By Syd Ascione 1 month ago

Even a month and a half into my time here I still find myself doing new things all the time. Last week we were surprised with a project assisting the rangers in cutting back the invasive vegetation along the south side of Curieuse. In an effort to accommodate the Seychelles Paradise Fly Catcher (an endemic bird species hoped to be introduced to Curieuse in 2018) native plant species have been brought over that will encourage the bird’s population to thrive. To assist the endemic flora in flourishing on the island, a large effort is being put forward to cut back invasive vegetation to clear space both on the ground and in the canopy.

We set out in the morning with the task of ‘ring-barking’ a species of invasive trees called Albizia. By stripping away the bark, we prevent the water from travelling up the tree, killing it completely within about 3 months. After turning a stunning shade of white, the trees will fall apart bit by bit, leaving open space in the canopy to allow native vegetation to grow in to. Led by two rangers, we were instructed in the process of cutting away a ring of bark from the trees with a machete. As is typical, they made it look like a simple and fast process, ring barking the first tree in under a minute. We soon learned though that it was simply their expertise as locals that allowed them to do it so quickly and efficiently. All of our first attempts took us upwards of five minutes, as we painstakingly chopped, scraped and hacked the bark off around the entire tree. We picked up the art of it quickly though, and by our third tree we were peeling the bark off in one long, satisfying strip. The morning turned into one of games, seeing who could manage to get the longest strip, fastest time, or make the most functional outfit from the bark pieces. It hardly seemed like work at all as we powered through the trees at a surprisingly fast rate.

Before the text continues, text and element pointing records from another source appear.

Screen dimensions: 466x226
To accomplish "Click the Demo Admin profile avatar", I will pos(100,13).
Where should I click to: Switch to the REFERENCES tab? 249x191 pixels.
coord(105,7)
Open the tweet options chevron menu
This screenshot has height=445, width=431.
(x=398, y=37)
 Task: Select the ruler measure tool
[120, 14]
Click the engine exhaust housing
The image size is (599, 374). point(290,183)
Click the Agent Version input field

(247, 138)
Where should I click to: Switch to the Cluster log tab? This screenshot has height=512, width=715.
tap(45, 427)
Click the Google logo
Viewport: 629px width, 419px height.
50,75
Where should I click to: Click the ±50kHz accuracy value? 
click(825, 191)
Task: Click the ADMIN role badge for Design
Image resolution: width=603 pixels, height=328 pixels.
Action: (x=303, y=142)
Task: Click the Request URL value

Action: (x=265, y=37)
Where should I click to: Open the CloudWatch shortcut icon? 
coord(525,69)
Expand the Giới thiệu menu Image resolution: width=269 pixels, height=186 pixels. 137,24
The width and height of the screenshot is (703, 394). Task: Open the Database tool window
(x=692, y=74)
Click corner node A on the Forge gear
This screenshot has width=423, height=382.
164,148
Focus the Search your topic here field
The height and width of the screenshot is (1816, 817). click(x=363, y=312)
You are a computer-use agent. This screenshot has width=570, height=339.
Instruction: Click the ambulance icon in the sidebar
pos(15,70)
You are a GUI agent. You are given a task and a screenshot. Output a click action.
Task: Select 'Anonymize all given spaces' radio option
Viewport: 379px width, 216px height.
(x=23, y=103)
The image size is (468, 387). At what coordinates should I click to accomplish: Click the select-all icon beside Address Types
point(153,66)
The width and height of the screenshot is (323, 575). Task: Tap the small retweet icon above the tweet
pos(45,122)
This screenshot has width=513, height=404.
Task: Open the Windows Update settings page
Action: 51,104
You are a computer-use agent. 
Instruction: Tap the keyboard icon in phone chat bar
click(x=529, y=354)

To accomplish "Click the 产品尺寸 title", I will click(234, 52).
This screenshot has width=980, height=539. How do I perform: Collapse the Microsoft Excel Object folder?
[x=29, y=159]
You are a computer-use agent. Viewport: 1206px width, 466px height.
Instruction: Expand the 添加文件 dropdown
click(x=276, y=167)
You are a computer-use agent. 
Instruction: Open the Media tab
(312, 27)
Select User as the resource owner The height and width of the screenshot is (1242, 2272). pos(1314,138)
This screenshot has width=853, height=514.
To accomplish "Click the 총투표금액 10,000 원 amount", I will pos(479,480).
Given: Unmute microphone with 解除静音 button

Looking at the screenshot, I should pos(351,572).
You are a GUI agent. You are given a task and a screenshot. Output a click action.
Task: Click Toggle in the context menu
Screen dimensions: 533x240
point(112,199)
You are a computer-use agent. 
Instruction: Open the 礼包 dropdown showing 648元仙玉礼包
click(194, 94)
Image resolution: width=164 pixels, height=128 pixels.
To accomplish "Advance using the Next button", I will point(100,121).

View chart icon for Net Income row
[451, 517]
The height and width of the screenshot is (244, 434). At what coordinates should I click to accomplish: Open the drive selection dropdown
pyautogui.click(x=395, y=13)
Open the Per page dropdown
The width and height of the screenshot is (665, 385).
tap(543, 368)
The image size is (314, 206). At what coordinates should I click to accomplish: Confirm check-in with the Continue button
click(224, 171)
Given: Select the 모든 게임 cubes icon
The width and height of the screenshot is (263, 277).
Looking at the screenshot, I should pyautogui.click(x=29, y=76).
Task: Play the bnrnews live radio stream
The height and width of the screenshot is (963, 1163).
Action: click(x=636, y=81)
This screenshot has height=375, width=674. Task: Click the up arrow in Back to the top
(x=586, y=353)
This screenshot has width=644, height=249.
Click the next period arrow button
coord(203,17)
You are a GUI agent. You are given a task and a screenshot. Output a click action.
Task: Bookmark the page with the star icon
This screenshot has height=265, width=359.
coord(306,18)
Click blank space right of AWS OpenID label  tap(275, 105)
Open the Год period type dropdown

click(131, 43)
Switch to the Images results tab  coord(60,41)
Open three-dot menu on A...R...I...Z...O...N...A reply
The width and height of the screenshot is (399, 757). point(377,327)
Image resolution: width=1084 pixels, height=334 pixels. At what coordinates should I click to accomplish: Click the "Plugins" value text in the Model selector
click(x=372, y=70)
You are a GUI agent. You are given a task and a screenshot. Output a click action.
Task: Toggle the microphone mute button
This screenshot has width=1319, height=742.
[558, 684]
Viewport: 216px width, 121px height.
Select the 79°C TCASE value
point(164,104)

The combination of swinging machetes, maneuvering our way through the decaying, steep and rocky forest floor (which regularly gave way under our feet), and working alongside the rangers in an important conservation effort made it one of the most fun mornings I’ve had during my time here.

In three months time, the volunteers here will see a canopy scattered with white trees, and six months after that, a green canopy again, filled with endemic vegetation, growing from the nutrients of the decaying Albizia trees on the forest floor. Contributing to a conservation project first hand like I was privileged to do with the ring-barking is far more satisfying than I ever could have expected, and that was more than worth the extremely sore machete-swinging arms we all suffered the next day.